Among the following entries, count the lines that contain "will" and report only the result.

BEGIN

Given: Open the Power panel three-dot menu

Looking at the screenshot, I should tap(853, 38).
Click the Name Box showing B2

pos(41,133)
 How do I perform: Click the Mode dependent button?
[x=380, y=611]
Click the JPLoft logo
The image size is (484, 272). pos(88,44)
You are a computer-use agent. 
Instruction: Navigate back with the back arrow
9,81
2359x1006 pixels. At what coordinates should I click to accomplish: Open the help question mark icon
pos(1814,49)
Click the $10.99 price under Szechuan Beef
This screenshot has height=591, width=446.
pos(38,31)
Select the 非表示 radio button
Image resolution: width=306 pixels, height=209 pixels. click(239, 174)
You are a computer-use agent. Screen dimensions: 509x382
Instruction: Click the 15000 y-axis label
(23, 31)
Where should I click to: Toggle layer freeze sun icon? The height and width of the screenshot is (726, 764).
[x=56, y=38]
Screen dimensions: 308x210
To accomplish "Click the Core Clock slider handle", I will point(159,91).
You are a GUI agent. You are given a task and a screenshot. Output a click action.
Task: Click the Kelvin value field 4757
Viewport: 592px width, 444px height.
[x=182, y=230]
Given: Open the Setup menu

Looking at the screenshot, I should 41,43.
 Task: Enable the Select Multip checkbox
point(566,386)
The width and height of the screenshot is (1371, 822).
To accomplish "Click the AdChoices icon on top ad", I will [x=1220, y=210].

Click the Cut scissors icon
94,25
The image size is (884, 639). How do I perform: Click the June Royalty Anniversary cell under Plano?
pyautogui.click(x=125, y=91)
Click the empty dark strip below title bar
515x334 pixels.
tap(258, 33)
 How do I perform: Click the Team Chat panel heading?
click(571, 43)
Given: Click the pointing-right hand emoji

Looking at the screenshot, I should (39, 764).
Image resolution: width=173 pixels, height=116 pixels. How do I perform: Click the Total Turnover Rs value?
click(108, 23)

END

*Solution to this problem*
2